Adaptive Domain Learning for Cross-domain Image Denoising

TL;DR

The proposed ADL training scheme automatically removes the data in the source domain that are harmful to fine-tuning a model for the target domain (some data are harmful as adding them during training lowers the performance due to domain gaps).

Abstract

Different camera sensors have different noise patterns, and thus an image denoising model trained on one sensor often does not generalize well to a different sensor. One plausible solution is to collect a large dataset for each sensor for training or fine-tuning, which is inevitably time-consuming.
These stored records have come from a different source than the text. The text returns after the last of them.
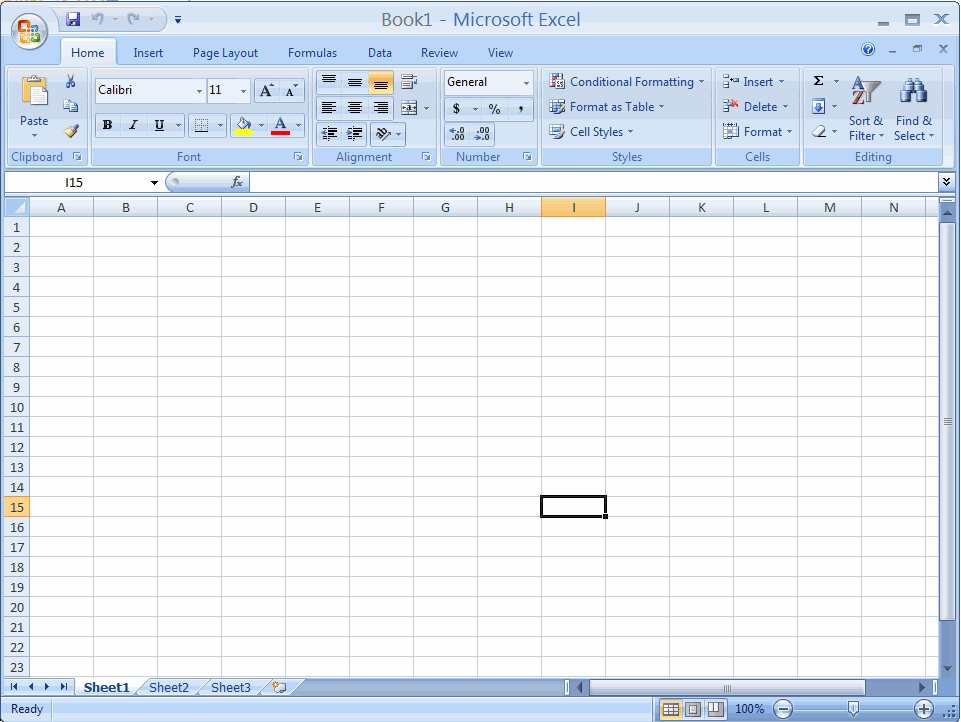Viewport: 961px width, 722px height.
Task: Activate the Format Painter
Action: [71, 131]
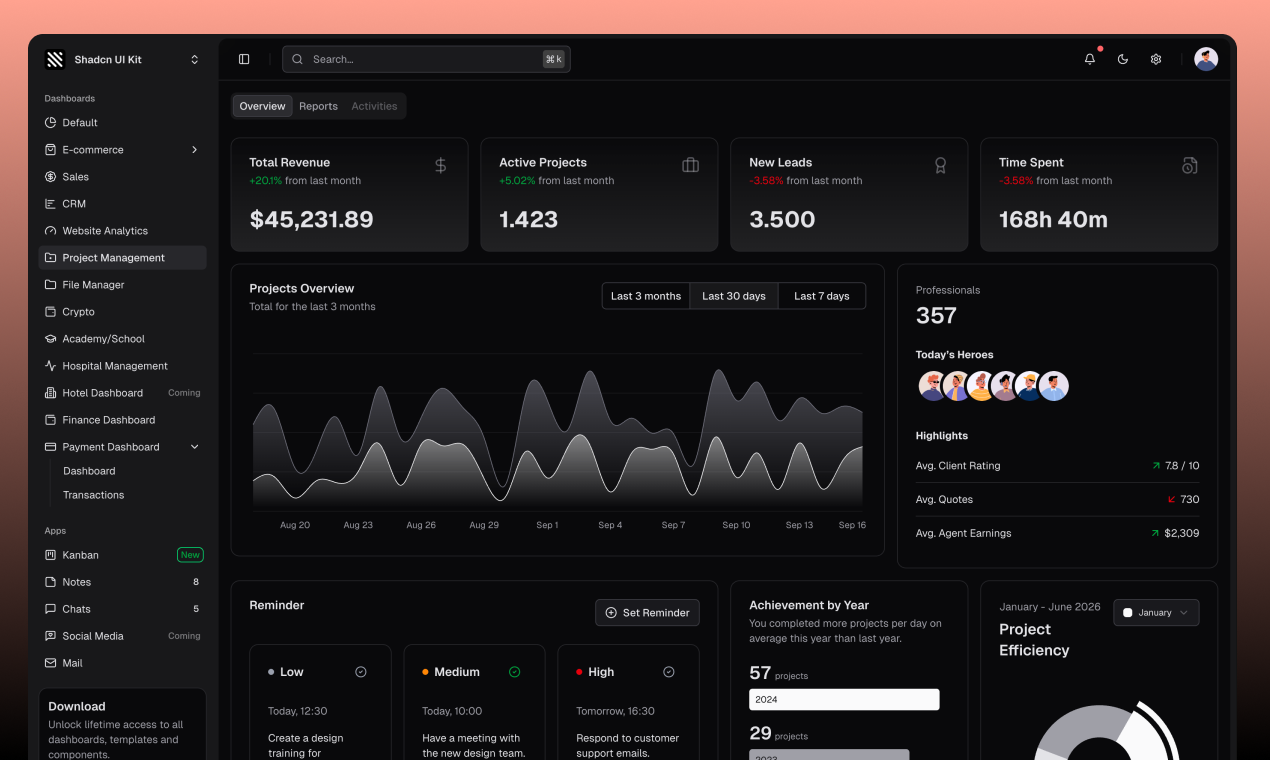This screenshot has height=760, width=1270.
Task: Open the Website Analytics dashboard
Action: tap(104, 230)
To address this cross-domain challenge, we present a novel adaptive domain learning (ADL) scheme for cross-domain RAW image denoising by utilizing existing data from different sensors (source domain) plus a small amount of data from the new sensor (target domain). The ADL training scheme automatically removes the data in the source domain that are harmful to fine-tuning a model for the target domain (some data are harmful as adding them during training lowers the performance due to domain gaps). Also, we introduce a modulation module to adopt sensor-specific information (sensor type and ISO) to understand input data for image denoising. We conduct extensive experiments on public datasets with various smartphone and DSLR cameras, which show our proposed model outperforms prior work on cross-domain image denoising, given a small amount of image data from the target domain sensor.

Figures (3)

• Figure 1: The overall pipeline of our adaptive domain learning (ADL) algorithm. The network parameter $\theta_{0}$ is first initialized, then the small target domain training set will be used to train a model with parameter $\theta$. In the source domain adaptive learning stage, in iteration $t$, data from the source domain will be used to update the network parameter from $\theta_{t-1}$ to $\theta'$. Then a dynamic validation set will judge whether the data is useful. If so, set $\theta_{t} = \theta'$ and repeat the process. If not, retrieve the network parameter from $\theta'$ to $\theta_{t-1}$. Finally, the target domain data will be used to fine-tune $\theta'$ to $\theta_{T}$
• Figure 2: The error map of our method compares against state-of-the-art approaches. The first row is the result from the SIDD dataset, and the second row is the result from the SID dataset. We can see that our method is able to generate the image with smaller errors and less noise compared to previous work.
• Figure 3: The ablation study of the size of the validation set. Our dynamic validation set strategy can overcome the overfitting problem when the size of the target domain dataset is extremely small.